Flashpoint se presenta como un enorme Elseworld, en el que Barry Allen/Flash despierta en un mundo parecido al suyo, pero con algunos cambios sustanciales. Por suerte para el lector estos cambios no suponen ligeras pinceladas a los personajes que todos conocemos, sino que dibujan un gran cuadro en el que hay espacio para interesantes revisiones de los héroes del universo DC, entre los que destacaría a Shazam, e incluso para presentar a personajes nuevos, como son Element Woman o Deathstroke, con vistas a darles protagonismo en el inminente reinicio editorial. Este mundo está marcado por la guerra que enfrenta a las amazonas, con Wonder Woman a la cabeza, y los atlantes, liderados por Aquaman; una guerra que está asolando europa y amenaza con hacer perder el equilibrio al resto del mundo. Así, Barry Allen no duda en buscar la manera de reestablecer el universo conocido.

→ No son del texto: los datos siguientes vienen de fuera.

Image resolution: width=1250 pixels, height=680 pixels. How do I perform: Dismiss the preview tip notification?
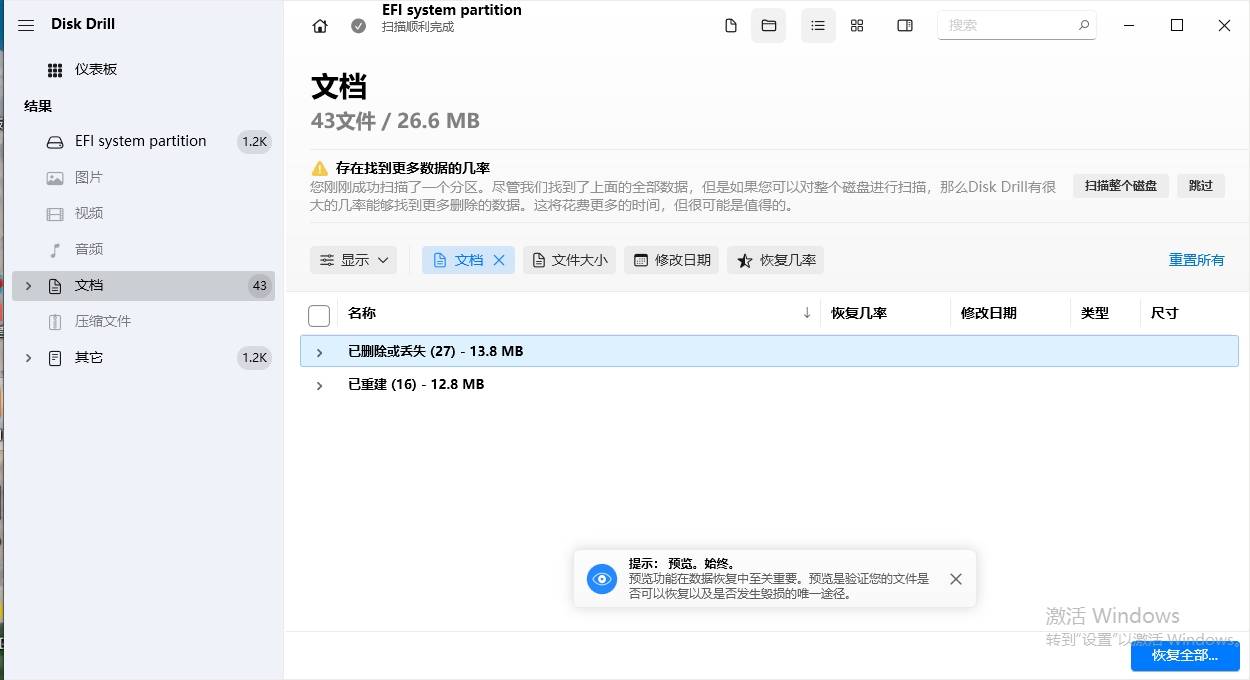[x=956, y=579]
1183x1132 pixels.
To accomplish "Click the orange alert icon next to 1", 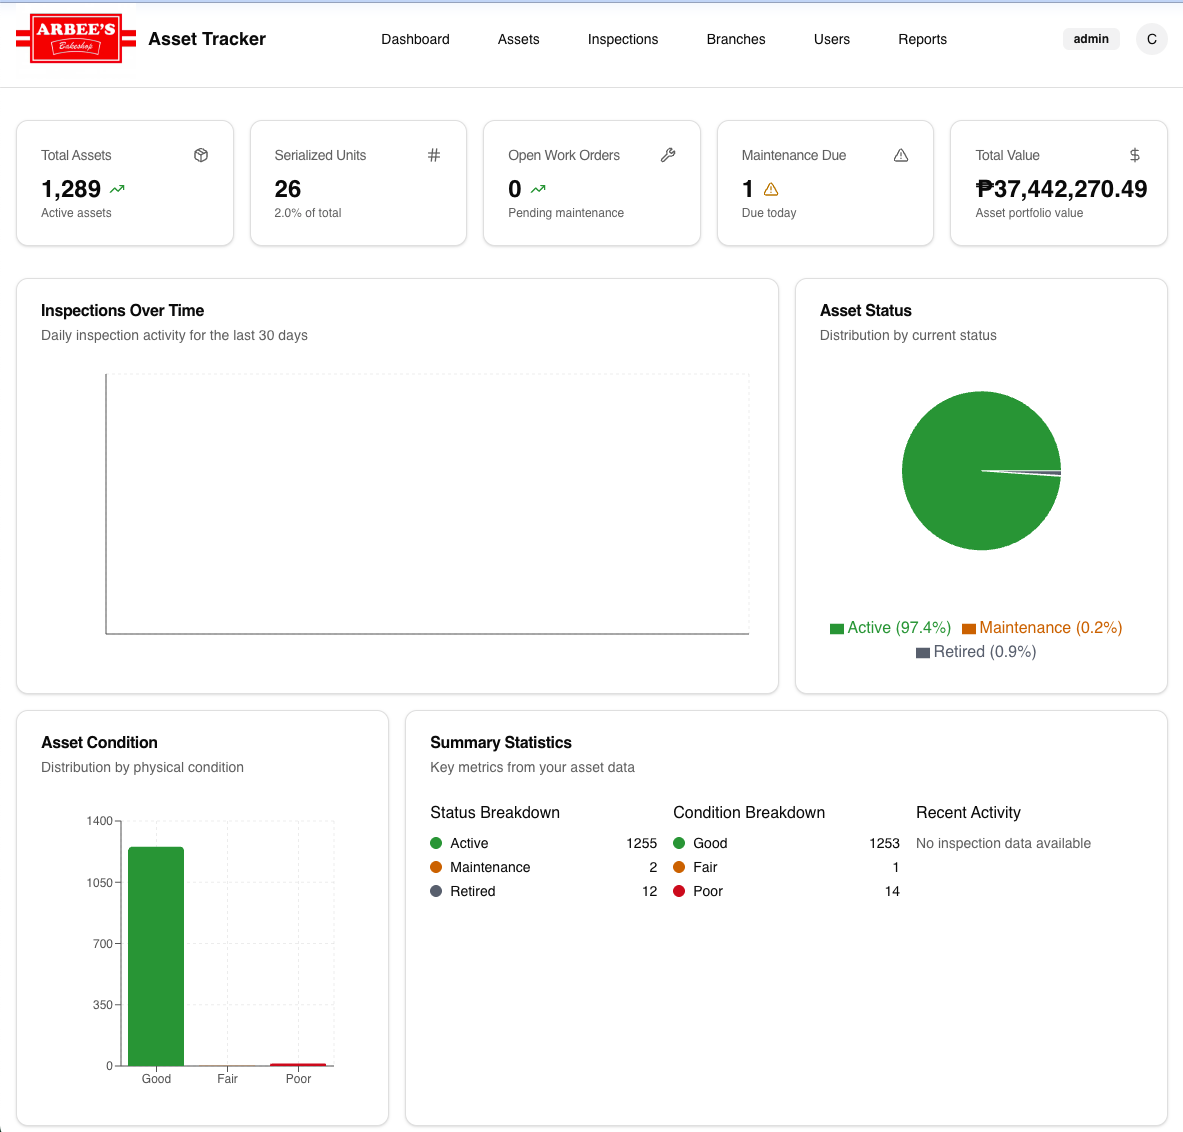I will click(x=771, y=188).
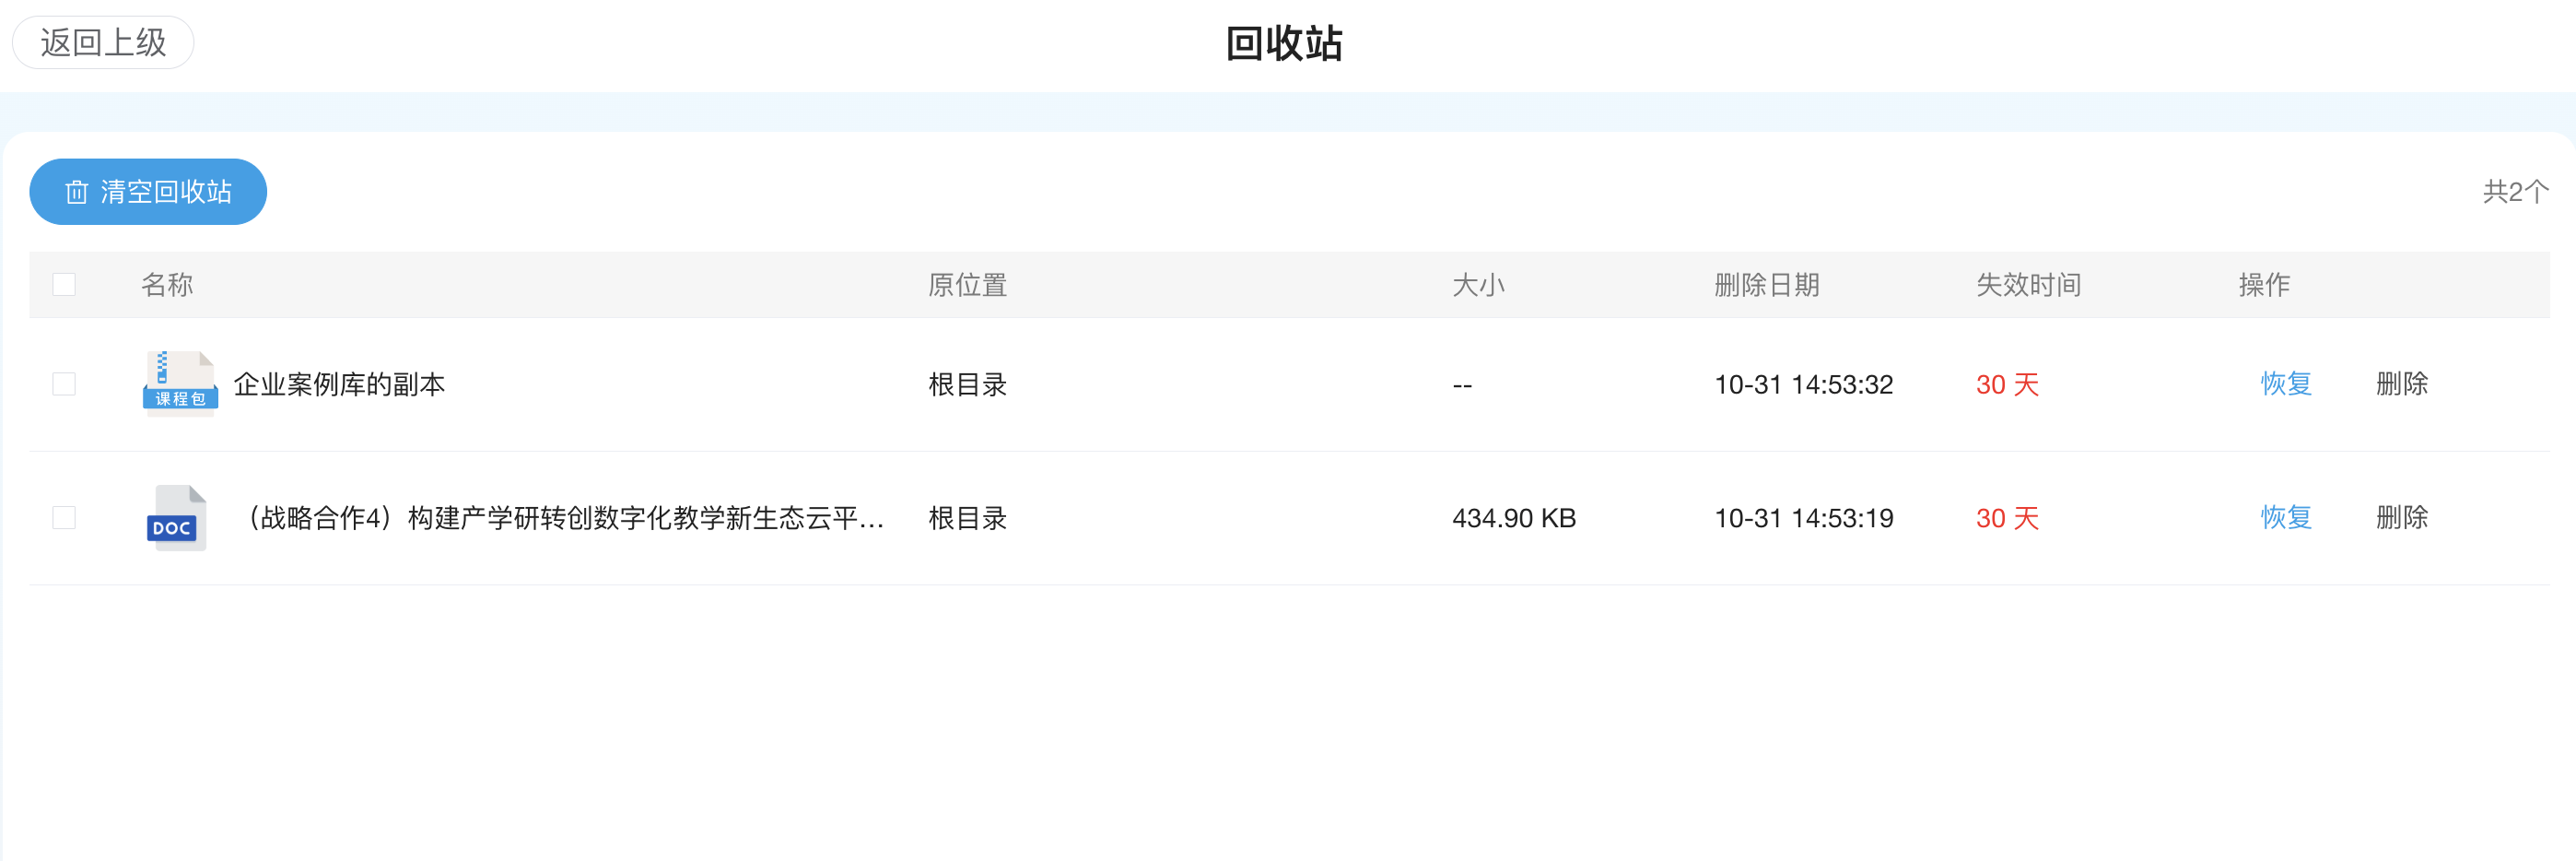
Task: Click trash icon in 清空回收站 button
Action: coord(77,192)
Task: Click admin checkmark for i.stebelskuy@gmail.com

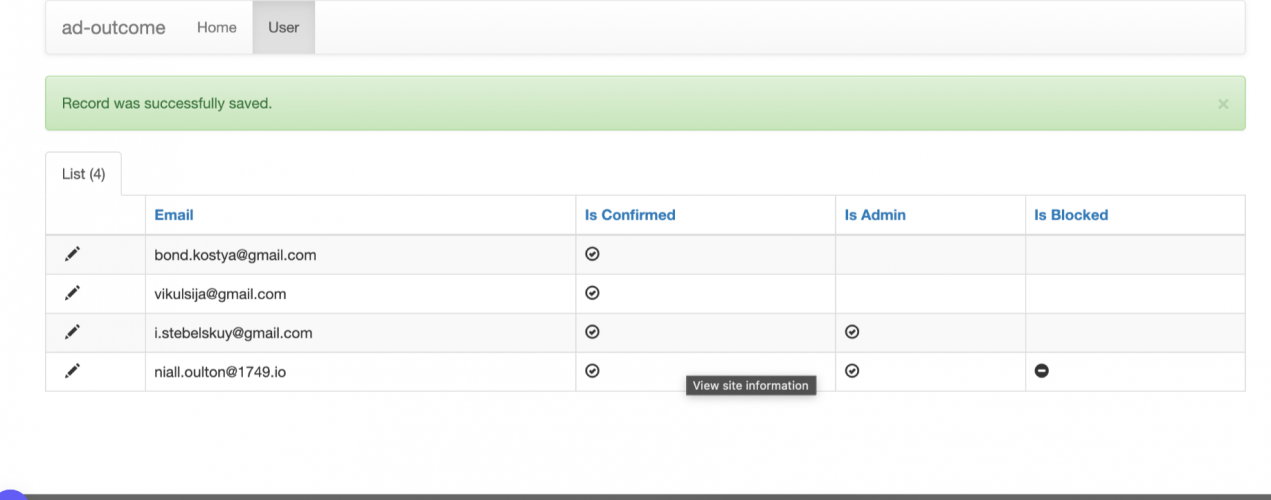Action: (x=852, y=332)
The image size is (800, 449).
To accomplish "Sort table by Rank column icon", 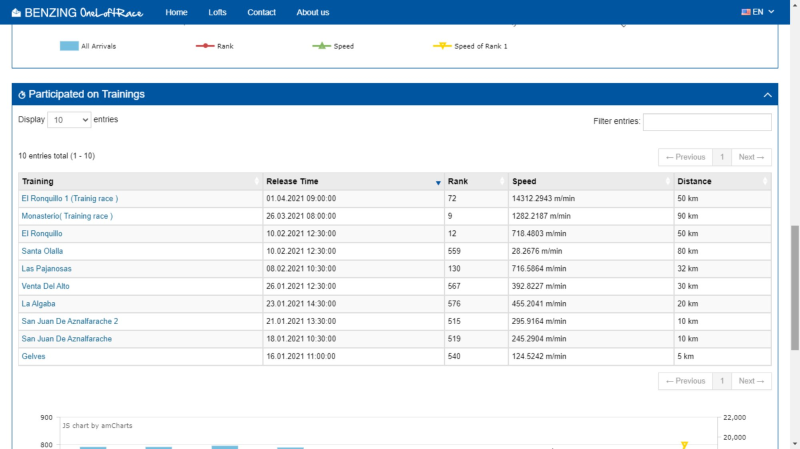I will (503, 182).
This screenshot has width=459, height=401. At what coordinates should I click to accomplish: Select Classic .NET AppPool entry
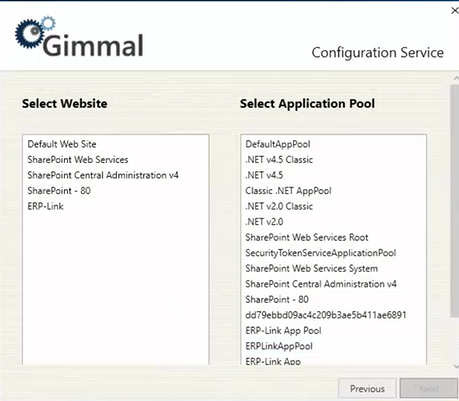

Es muy de agradecer que en la serie no se limiten a buscar la explicación a este cambio, sino que nos van presentando el universo en que nos sitúan y las nuevas relaciones que se establecen entre los personajes, sumergiéndonos irremediablemente en la historia y haciéndola sorprendentemente cercana sin que nada resulte demasiado forzado o artificioso. No es hasta el último número cuando se plantea la causa de este desbarajuste de forma muy sencilla, lo cual podría resultar decepcionante para algunos lectores pero a mi juicio se agradece, atrás quedaron las tramas con complots intergalácticos, devoradores de universos e implicaciones de historias casi olvidadas. A pesar de involucrar historias previas de algunos personajes Geoff Johns tiene la habilidad para mostrarnos los datos necesarios en poco más de algunas viñetas y que no sintamos que nos faltan datos. En las últimas páginas hay espacio para un cierre emotivo y dejarnos en una situación ambigua que da pie a interesarnos por "The New 52", no olvidemos que aquí lo que se busca es ganar nuevos lectores.

Respecto a las series paralelas nos encontramos con algunas realmente sorprendentes y se pueden reivindicar más allá de este evento, como es el caso de Batman: el espíritu de la venganza, donde Azzarello y Risso confirman que de su colaboración no puede salir algo malo. También nos encontramos con series que partiendo de una propuesta interesante se quedan en agua de borrajas, como la de Green Lantern. En estas series se juega constantemente con los personajes principales y secundarios del universo que todos conocemos, por lo que para el lector habitual los guiños se esconden en cada viñeta. Sin embargo queda la sensación de que DC lleva mucho tiempo viviendo de los personajes ya creados a los que va añadiendo pequeños cambios y puntos de vista diferentes, y que tarde o temprano esta fórmula se les va a acabar, si no lo ha hecho ya. Ha llegado la hora de que DC empiece a escribir su nueva historia y esperemos que lo haga con el inminente reinicio.